**WORK REQUEST**
Leaving every picture out, repeat all of the entries below exactly.

**Items from a data source**
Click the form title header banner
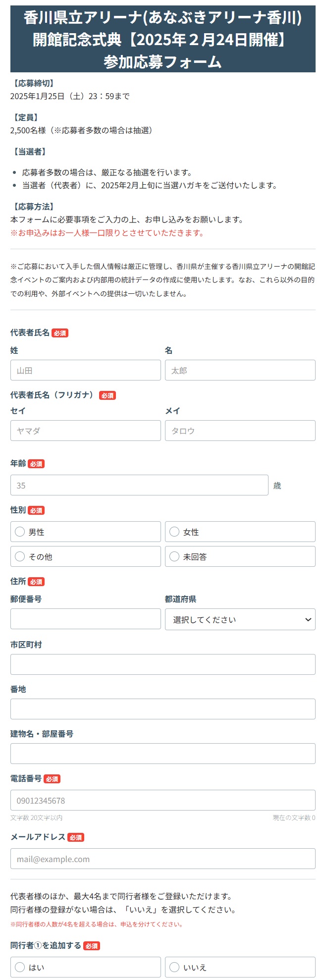The height and width of the screenshot is (980, 324). [163, 39]
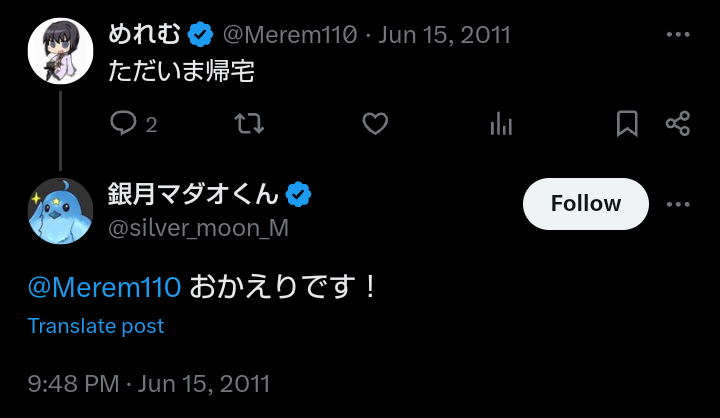This screenshot has height=418, width=720.
Task: Follow 銀月マダオくん
Action: coord(585,204)
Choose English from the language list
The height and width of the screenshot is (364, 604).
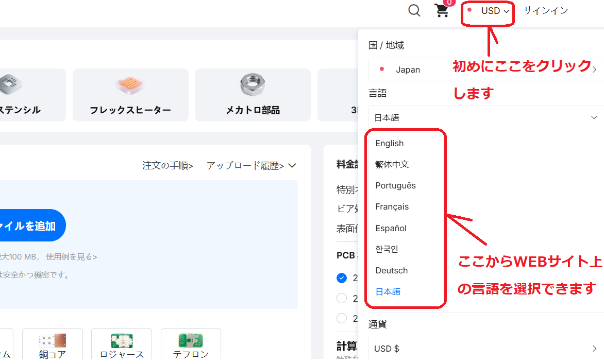tap(390, 144)
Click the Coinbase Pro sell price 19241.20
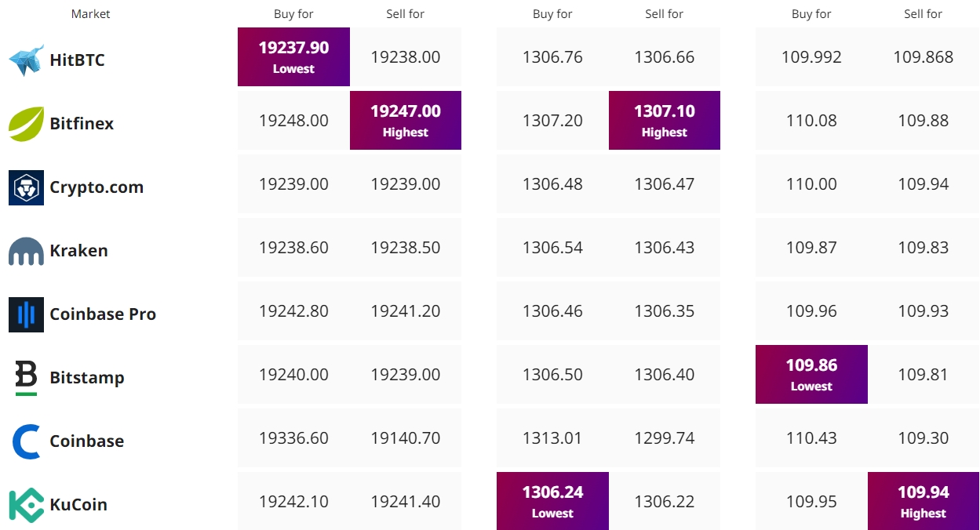 point(406,311)
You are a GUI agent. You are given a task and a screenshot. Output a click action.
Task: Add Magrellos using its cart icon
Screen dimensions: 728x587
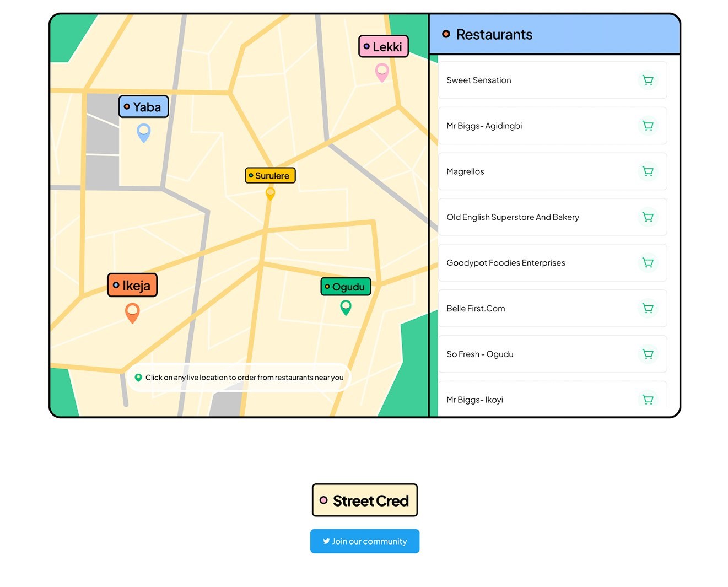pos(648,172)
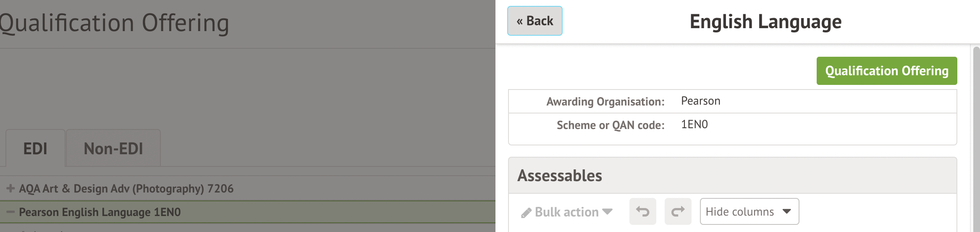This screenshot has width=980, height=232.
Task: Select Pearson English Language 1EN0 row
Action: tap(100, 212)
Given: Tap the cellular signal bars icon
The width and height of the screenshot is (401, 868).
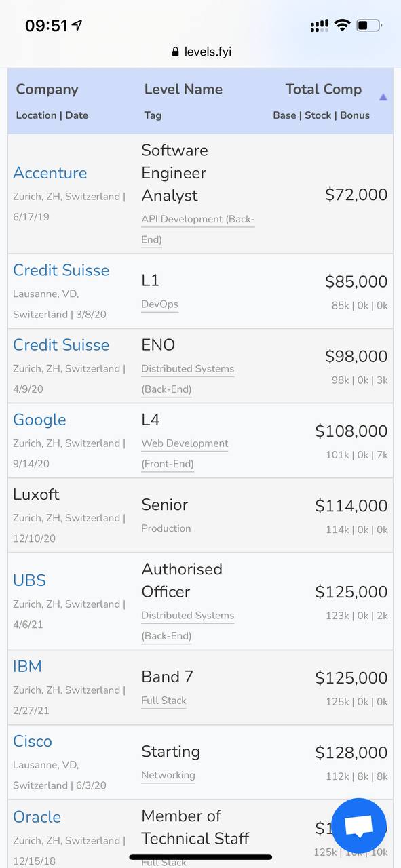Looking at the screenshot, I should 319,26.

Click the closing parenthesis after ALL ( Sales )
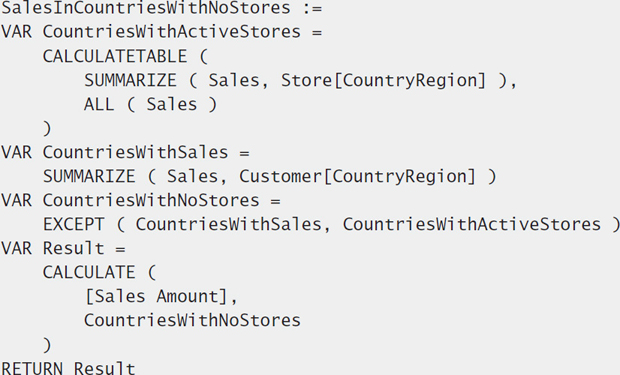click(x=47, y=129)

**RESULT OF THIS TASK**
Click the form title header banner
The height and width of the screenshot is (980, 324). [163, 39]
This screenshot has height=418, width=720.
Task: Follow 銀月マダオくん
Action: coord(585,204)
Choose English from the language list
The height and width of the screenshot is (364, 604).
tap(390, 144)
Click the Coinbase Pro sell price 19241.20
 point(406,311)
You are a GUI agent. You are given a task and a screenshot. Output a click action.
Task: Add Magrellos using its cart icon
Screen dimensions: 728x587
pos(648,172)
This screenshot has width=980, height=232.
Task: Select Pearson English Language 1EN0 row
Action: tap(100, 212)
Given: Tap the cellular signal bars icon
The width and height of the screenshot is (401, 868).
Looking at the screenshot, I should 319,26.

Click the closing parenthesis after ALL ( Sales )
click(x=47, y=129)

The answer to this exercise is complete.